A cup of blueberries contains 14 percent of the recommended daily allowance of fiber and 24 percent of the recommended daily allowance of vitamin C. Among all fruits, blueberries provide the highest dose of antioxidants, chemicals that neutralize the free radicals that can damage cells and lead to cancer, heart disease and premature aging.

You don’t have to wait for the summer harvest to add blueberries to your meals. When they are frozen right after they’re picked, blueberries retain all their nutritional power.

Here are three heart healthy recipes to get the most out of blueberries:

Wild Blueberry Smoothie

Ingredients

6 ounces frozen wild blueberries
6 ounces vanilla yogurt
1 tablespoon honey
1⁄2 cup milk

Instructions

Blend all ingredients well at high speed. Serve and enjoy immediately.

(Courtesy of the Wild Blueberry Association of North America, via Wyman’s of Maine)
Downeast Wild Blueberry Pancakes

Ingredients

1 cup flour
2 tablespoons sugar
2 teaspoons baking powder
1⁄2 teaspoon salt
1 egg
1⁄2 cup milk
2 tablespoons melted butter
15-oz. package of frozen wild blueberries

Instructions

In a bowl, sift together flour, sugar, baking powder and salt. In another bowl, beat egg with milk and melted butter. Add the liquid mixture to the dry ingredients, stirring only enough to dampen the flour. If the batter seems too thick, thin it with a little more milk. Gently fold in blueberries.

Pour the batter from a ladle onto a lightly buttered griddle. Cook pancakes until the underside of each begins to brown and bubbles appear on the surface. Turn the pancakes and brown on the other side.

Helpful hint: To minimize color bleeding, coat the blueberries with flour before mixing them into the batter.

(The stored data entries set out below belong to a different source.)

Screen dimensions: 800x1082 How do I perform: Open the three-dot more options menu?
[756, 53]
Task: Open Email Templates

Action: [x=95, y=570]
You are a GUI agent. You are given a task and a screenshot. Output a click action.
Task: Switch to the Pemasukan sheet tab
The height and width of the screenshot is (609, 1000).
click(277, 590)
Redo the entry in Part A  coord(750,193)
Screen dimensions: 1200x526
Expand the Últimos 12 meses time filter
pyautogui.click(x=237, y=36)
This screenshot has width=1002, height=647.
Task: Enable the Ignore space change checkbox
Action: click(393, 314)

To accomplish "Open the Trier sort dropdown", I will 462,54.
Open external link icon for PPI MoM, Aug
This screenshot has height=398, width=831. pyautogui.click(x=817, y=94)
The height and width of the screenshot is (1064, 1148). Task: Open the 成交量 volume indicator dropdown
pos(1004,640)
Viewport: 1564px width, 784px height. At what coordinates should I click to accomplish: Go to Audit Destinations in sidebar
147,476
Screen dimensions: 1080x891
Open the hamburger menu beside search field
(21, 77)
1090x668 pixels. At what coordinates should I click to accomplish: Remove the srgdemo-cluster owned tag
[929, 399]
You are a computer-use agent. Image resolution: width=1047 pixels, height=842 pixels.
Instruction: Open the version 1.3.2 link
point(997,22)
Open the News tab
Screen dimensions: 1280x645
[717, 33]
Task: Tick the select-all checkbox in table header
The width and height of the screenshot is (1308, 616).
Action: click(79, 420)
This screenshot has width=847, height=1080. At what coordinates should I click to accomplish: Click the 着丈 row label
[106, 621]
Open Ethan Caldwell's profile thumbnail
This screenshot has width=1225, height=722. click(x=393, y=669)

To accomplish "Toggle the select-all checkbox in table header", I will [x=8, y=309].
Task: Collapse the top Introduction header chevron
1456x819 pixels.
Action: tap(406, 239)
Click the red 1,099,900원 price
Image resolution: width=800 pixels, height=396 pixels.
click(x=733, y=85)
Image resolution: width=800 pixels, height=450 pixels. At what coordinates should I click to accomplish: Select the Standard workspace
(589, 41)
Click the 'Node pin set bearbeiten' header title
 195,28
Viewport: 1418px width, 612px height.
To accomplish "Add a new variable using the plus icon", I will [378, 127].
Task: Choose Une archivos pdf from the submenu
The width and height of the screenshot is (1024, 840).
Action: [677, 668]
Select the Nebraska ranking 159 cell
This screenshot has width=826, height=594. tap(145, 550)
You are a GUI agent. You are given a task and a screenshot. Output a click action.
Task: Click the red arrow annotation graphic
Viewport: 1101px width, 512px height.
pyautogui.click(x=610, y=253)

(Recipe from Wyman’s of Maine)

 

Peach & Blueberry Cobbler

This is a healthier version of a traditional cobbler, with canola oil in place of some of the butter and whole wheat flour instead of all-purpose flour. Unlike more classic biscuit-topped cobblers, the peaches and blueberries are nestled into a tender batter that swells around the fruit as it bakes. Other fruits may be substituted. It’s especially beautiful when baked in and served right from a cast-iron skillet.

Ingredients

3 tablespoons unsalted butter
3 tablespoons canola oil
1 cup whole wheat flour
1 1/2 teaspoons baking powder
1/2 teaspoon salt
1 cup reduced-fat milk
1/2 cup sugar
1 teaspoon vanilla extract
3 ripe but firm fresh peaches (about 1 pound), pitted and sliced into eighths, or 3 1/2 cups frozen
2 cups fresh or frozen blueberries

Instructions

Preheat oven to 350°F.

Place butter and oil in a 12-inch cast-iron skillet or a 9-by-13-inch baking pan. Heat in the oven until melted and fragrant, 5 to 7 minutes. Meanwhile, combine flour, baking powder and salt in a large bowl. Add milk, sugar and vanilla; stir to combine.

Add the melted butter mixture to the batter and stir to combine. Pour the batter into the hot pan. Spoon peaches and blueberries evenly over the batter.

Return the pan to the oven and bake until the top of the cobbler is browned and the batter around the fruit is completely set, 50 minutes to 1 hour. Remove to a wire rack to cool for at least 15 minutes. Serve warm.